When love and skill work together, expect a masterpiece. -- John Ruskin
We’ve all heard of endangered species and forests -- now imagine crafts are at risk of going extinct. A rising number of indigenous crafts are now in danger of becoming endangered on account of their time-consuming nature and fewer craftspeople possessing these specialized skills. Times are changing and not all young people want to take over their parents’ old jobs, nor is it easy to attract new people to enter these trades.
Sunil Deshpande is a bamboo craftsman who is mentoring a movement for popularising bamboo craft. He has also been travelling extensively to study Indian crafts through a dialogue with the craftsmen themselves. His present obsession is chronicling these traditional crafts and the social environment which has nurtured them.
His wife Nirupama Deshpande is an academically-trained social worker from a well-known school of social sciences and shares a common social chemistry with him. They have chosen for their home a village called Lavada in the Melghat forests in Amravati district of northern Maharashtra. I met Sunil recently at his small makeshift studio in Nagpur where he has enrolled young women from neighbourng slums as trainees in bamboo craft.
The preservation of crafts matters for many people as the traditional occupation is their sole livelihood. It gives them respect and dignity as well. Much of India’s heritage would be lost if people lost their traditional skills. “We have to understand the local challenges to improve their composite livelihoods,” avers Sunil.
According to him, it takes local entrepreneurs, empowered to adapt easily to the nuances of local culture, to create and drive change sustainably on the ground. The challenge is to keep the cultural, social and economic balance intact. It is a very tenuous link. These crafts embody not just a socioeconomic narrative, but a political narrative as well.
Cultural mobility was restricted to only the educated upper castes that had the option to move laterally. The under castes did not have these options. This kept them rooted in their traditional identity and helped protect the pipeline of skills learned in the family milieu. These communities kept to their craft skills, partly because of forced immobility and membership of their guild remained their only identity.
Deshpande embarked on his yearlong project, “Search for talented craftsmen: a journey of communication and collaboration”, as the 150th birth anniversary tribute to the greatest craftsmen of all time, Mahatma Gandhi. The yet to be published monograph documents the diverse skills that weave into India’s vibrant craft landscape. Dehspande has covered almost every craft, some of these are so little known that craft connoisseurs also may not have heard of them. Although the research crystallised during the year, it has long been in the making.
Deshpande has undertaken regular padyatras to understand the culture and society of these craftsmen. He is advocating for more voice for craftsmen in policy formulation and probably a small space for them in the decennial census exercise so that we have proper data on craftsmen to work upon.
Deshpande takes us through a journey into deep blocks, villages and settlements that provide sustenance to these craftsmen who pursue crafts as diverse as clay pottery, terracotta work, metal mirror work, block printing, grass-mat weaving, black stone pottery, metalwork , wax metal casing ,scroll painting and sheet metal work . What links them together is the ceaseless urge to keep their traditions alive even in the face of heavy odds.
Moreover, all these crafts are eco-friendly, using traditional raw materials.
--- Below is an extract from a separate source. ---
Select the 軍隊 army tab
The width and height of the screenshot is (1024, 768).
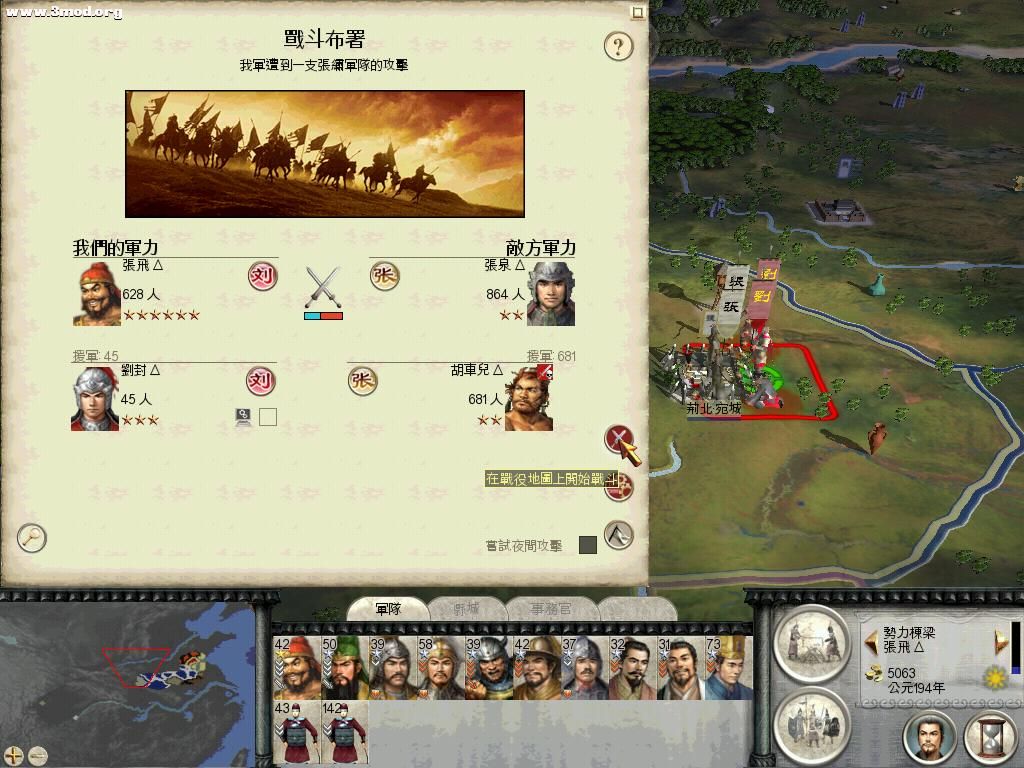coord(388,609)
The techniques are also grounded in principles that harmonise with nature. Deshpande has studied the socioeconomic and cultural life of families of these craftsmen and has found close link between them.
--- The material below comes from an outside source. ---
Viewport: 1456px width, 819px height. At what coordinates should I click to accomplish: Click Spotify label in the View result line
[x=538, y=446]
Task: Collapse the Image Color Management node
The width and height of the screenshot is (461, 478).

It is tragic that what was once an abiding symbol of India’s glorious cultural legacy has left many of its tradition bearers in a state of penury. It is time for the government, businesses and entrepreneurs to infuse new economic oxygen before these traditions become extinct. Ironically, the most authentic connoisseurs of Indian arts and crafts are foreigners who are genuinely interested in patronizing them so that they withstand the onslaught of the changing state of affairs.
For every artisan, 5-6 family members depend on the craft business for daily sustenance. Over the past few decades, the number of Indian artisans has decreased substantially due to declining skills, loss of access to existing markets, and difficulty catering to new markets, resulting in migration of artisans to cities for more stable employment.
The crafts are threatened with extinction primarily by mechanisation which offers a cheaper and faster way to produce the same goods. As a result, many artisan clusters are languishing. Historically, the handmade sector was characterized by local demand, inter-dependence of communities, the use of local raw materials and patronage.
Patronage is fast shrinking with consumers preferring the cheaper machine-made varieties. We live in an era of mass-produced goods where economies of scale have led to lower prices. New materials have been developed that are not just cheaper, but also more durable. Competition from the power looms further hastened the end to the already precarious livelihood. This is a bitter reality that we have to contend with.
It is difficult to distinguish genuine handmade products from those made on power looms or the ones mass-produced by machines. Attempts at certification of genuine craft products have not taken off as consumer demand for certified produce has not grown and producers have limited incentives to adopt it.
While the origin of handicrafts is rooted in history, we have to link their future with the dual realities of culture and economy as they are not just the interpreters of India’s art but are also valuable earners of foreign exchange. They evoke the myths, legends and history of the people.
Sunil Dehspande has covered almost every craft, some of these are so little known that craft connoisseurs also may not have heard of them
The artisan is not only a repository of a knowledge system that was sustainable but is also an active participant in its re-creation. To celebrate a craftsman’s perception of design, one must view some of our indigenous craft traditions which have evolved through an instinctive knowledge of the functional needs of a community.
While the artisan continues with his craft, marketing remains a paramount problem. Though several crafts have been saved from near extinction, the grouping of artisan communities into modern-day guilds or co-operative societies has helped only in a limited way — it has just turned despair into a sense of hope.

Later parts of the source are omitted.